Look below for the line with "Open replies on Fan Account tweet showing 7", then repeat it and all lines after it, exactly, minus any pictures.

Records to use: Begin

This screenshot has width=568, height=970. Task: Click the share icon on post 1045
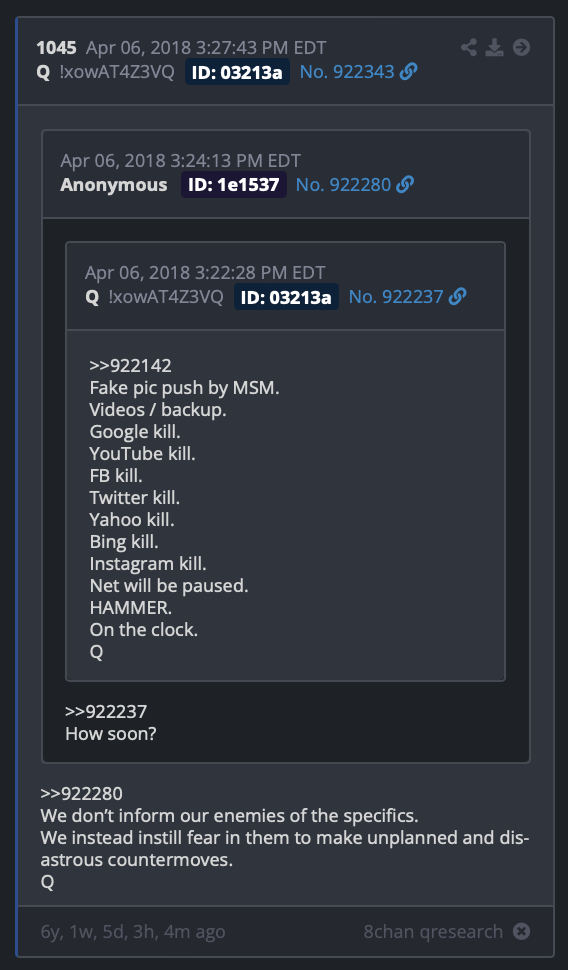469,48
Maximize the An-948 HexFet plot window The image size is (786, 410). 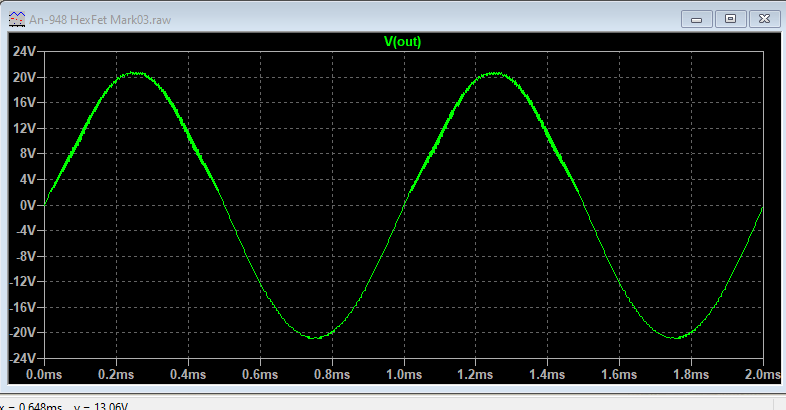click(x=730, y=18)
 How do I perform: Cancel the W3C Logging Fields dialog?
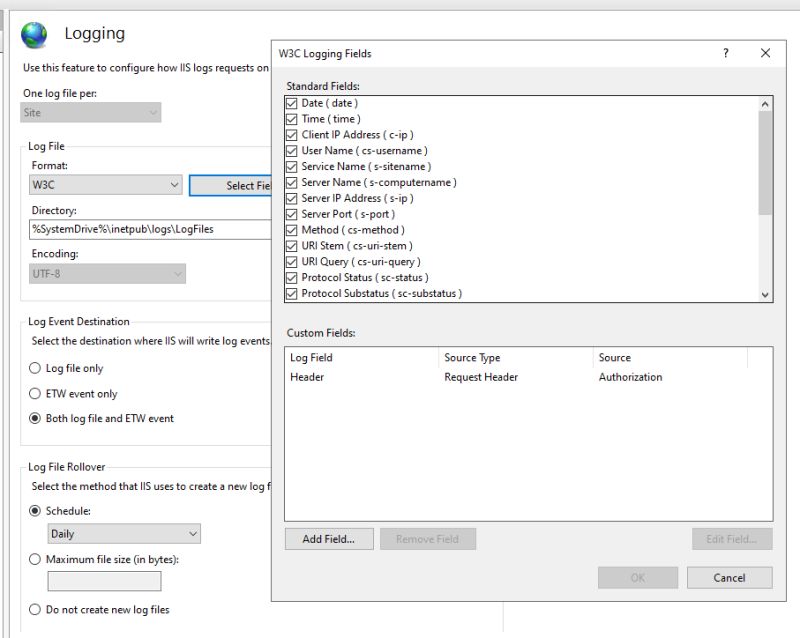[x=729, y=577]

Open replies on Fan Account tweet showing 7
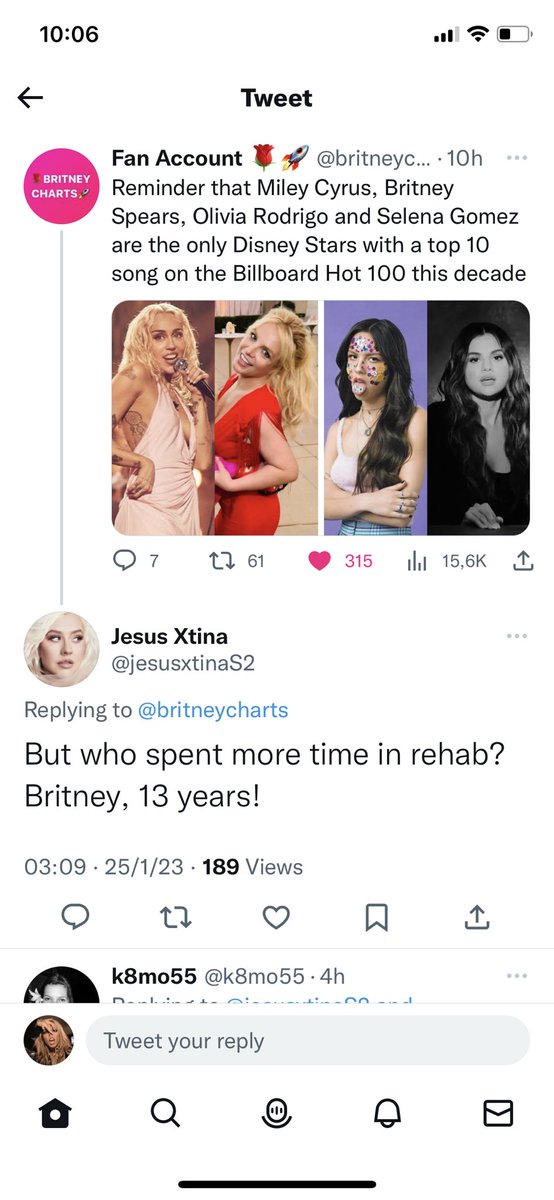pos(123,561)
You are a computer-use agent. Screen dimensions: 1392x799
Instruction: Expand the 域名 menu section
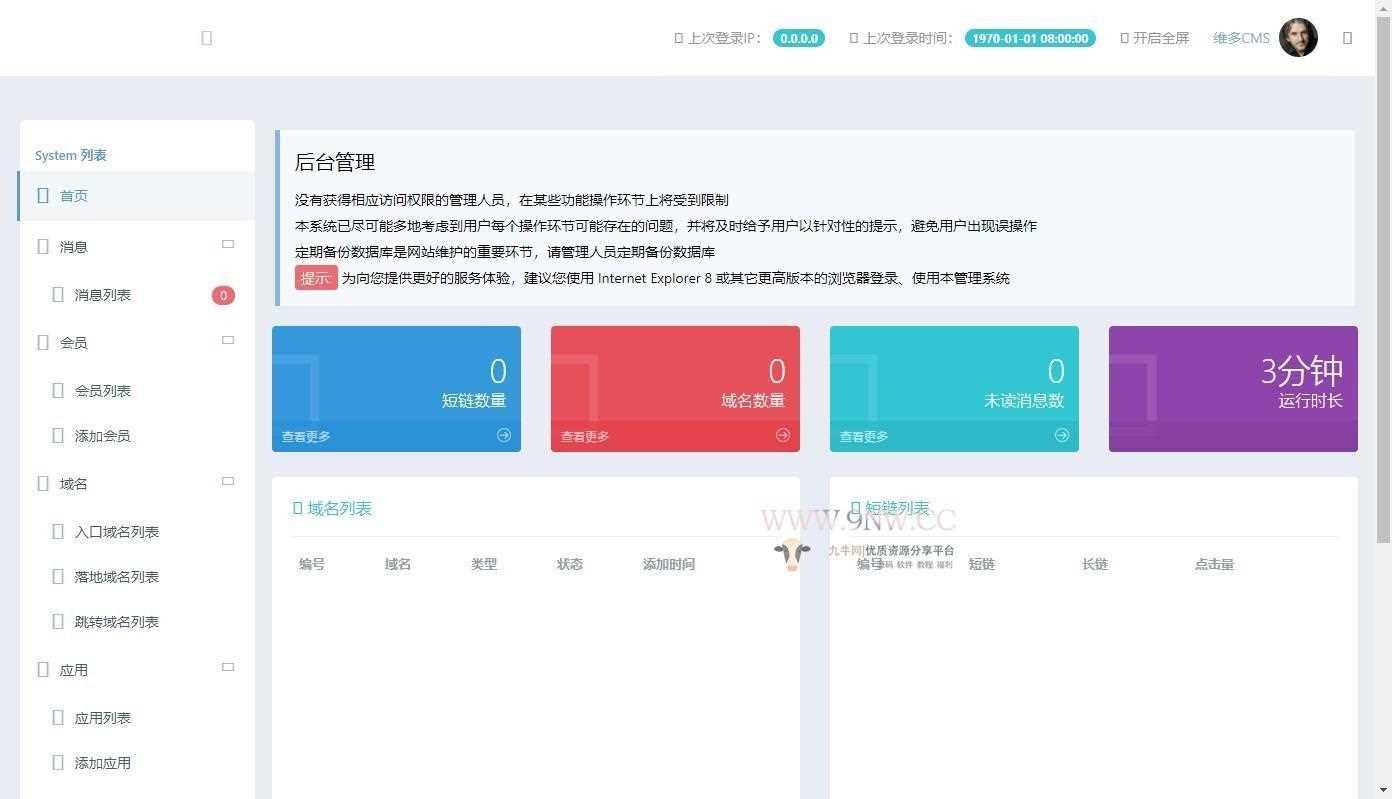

Records to use: End

• _Exercise result_
Open replies on Fan Account tweet showing 7
pos(123,561)
You are a computer-use agent. Screen dimensions: 1392x799
Instruction: Expand the 域名 menu section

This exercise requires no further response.